O pesquisador chegou a pensar em lançar uma caixa com as três edições do evento
- aquele show de 1981 foi o último da série, organizada pelo Centro Brasil
Democrático (entidade ligada ao Partido Comunista Brasileiro, então na
ilegalidade). Mas desistiu:
- A gravação de 1980 chegou a sair em LP, mas a de 1979, que tenho em fita, é
muito ruim, não dá para lançar. Preferi trabalhar, então, somente com essa fita
de 1981. Moraes Moreira ficou muito entusiasmado com a fita. Mandei para ele
sua gravação para que pudesse ouvir e ele me respondeu: "Não sei como vai
ficar sua masterização, mas essa está ótima. Cuidado para não estragar".
O registro do show de 1981 ouvido pelo GLOBO, ainda sem masterização, tem
realmente a qualidade compatível com a de outros registros ao vivo feitos na
década anterior - e tornado clássicos, como o CD "Caetano e Chico - Juntos
e ao vivo" ou "Barra 69". E a noite do Riocentro tem, é claro, a
inegável força de documento histórico. Portanto, acredita Fróes, ele pode e
deve ser lançado.- Sou daqueles que acreditam que cada imagem conta uma
história, ou, no caso, cada som. Existem coisas muito preciosas em arquivo,
como essa, que contam uma parte da História do país - defende.

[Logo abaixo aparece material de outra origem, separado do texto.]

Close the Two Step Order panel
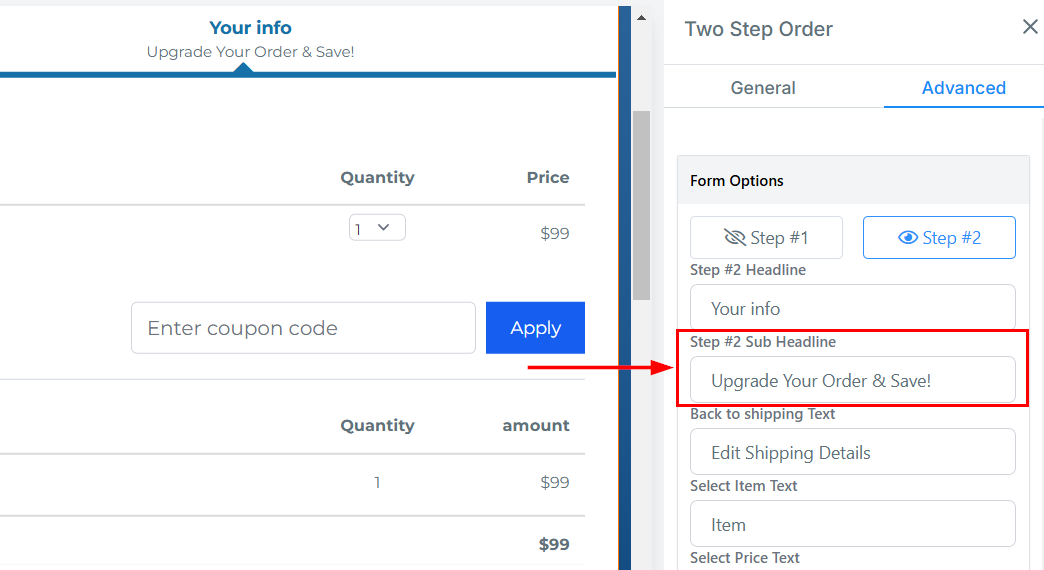The width and height of the screenshot is (1044, 570). click(x=1030, y=27)
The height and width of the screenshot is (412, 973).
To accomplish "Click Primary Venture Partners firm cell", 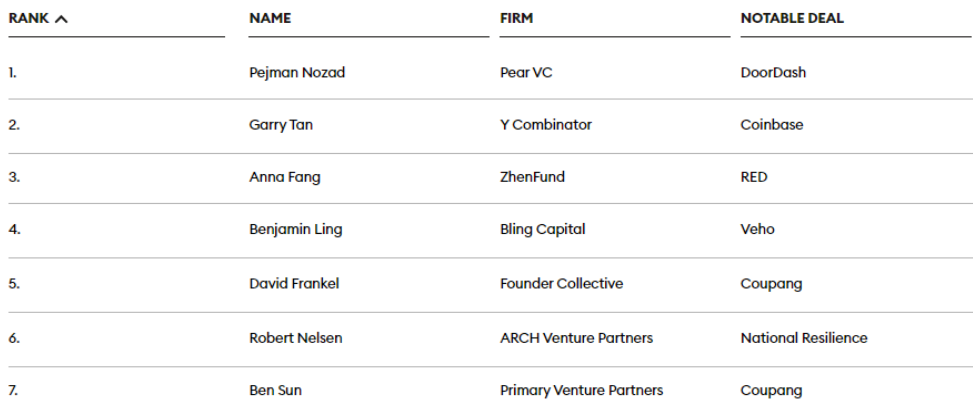I will tap(581, 390).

O pesquisador Ricardo Cravo Albin, que estava no Riocentro naquela noite,
acrescenta:
- É importantíssimo resgatar o som que testemunhou esse grande momento
histórico.
Beth Carvalho, que foi testemunha privilegiada daquele episódio, como uma das
atrações da noite, também reforça a importância do lançamento do CD:
- Foi um momento histórico no país. Se aquela bomba realmente explodisse, ia
dizimar uma grande parte da música popular brasileira. Esse registro vai
emocionar as pessoas que sabem que somos sobreviventes daquele episódio. Eu
estava cantando e o leite escorria do meu peito. Naquela época, eu amamentava
minha filha Luana e só saí de casa naquela noite porque era um show de cunho
político, o Dia do Trabalhador, de que sempre faço questão de participar - diz
a cantora, que comandará, no próximo 1 de maio, o "Show do Trabalhador",
realizado na Quinta da Boa Vista.Leia a íntegra da reportagem no GLOBO Digital
(apenas para assinantes)
O ATENTADO
A explosão ocorreu dentro de um automóvel puma, na
noite de 30 de abril de 1981, com a bomba no colo do Sargento do Exército
Guilherme Pereira do Rosário, cuja morte foi instantânea. Ao lado do sargento,
no volante, estava o Capitão Wilson Luiz Chaves Machado, o qual, ato contínuo,
sai do Puma segurando vísceras à altura do estômago.
Havia no Riocentro uma multidão de 18.000
pessoas, assistindo a
um show artístico em homenagem ao Dia do Trabalhador. No momento da
eclosão - 21 h20m - cantava Elba Ramalho.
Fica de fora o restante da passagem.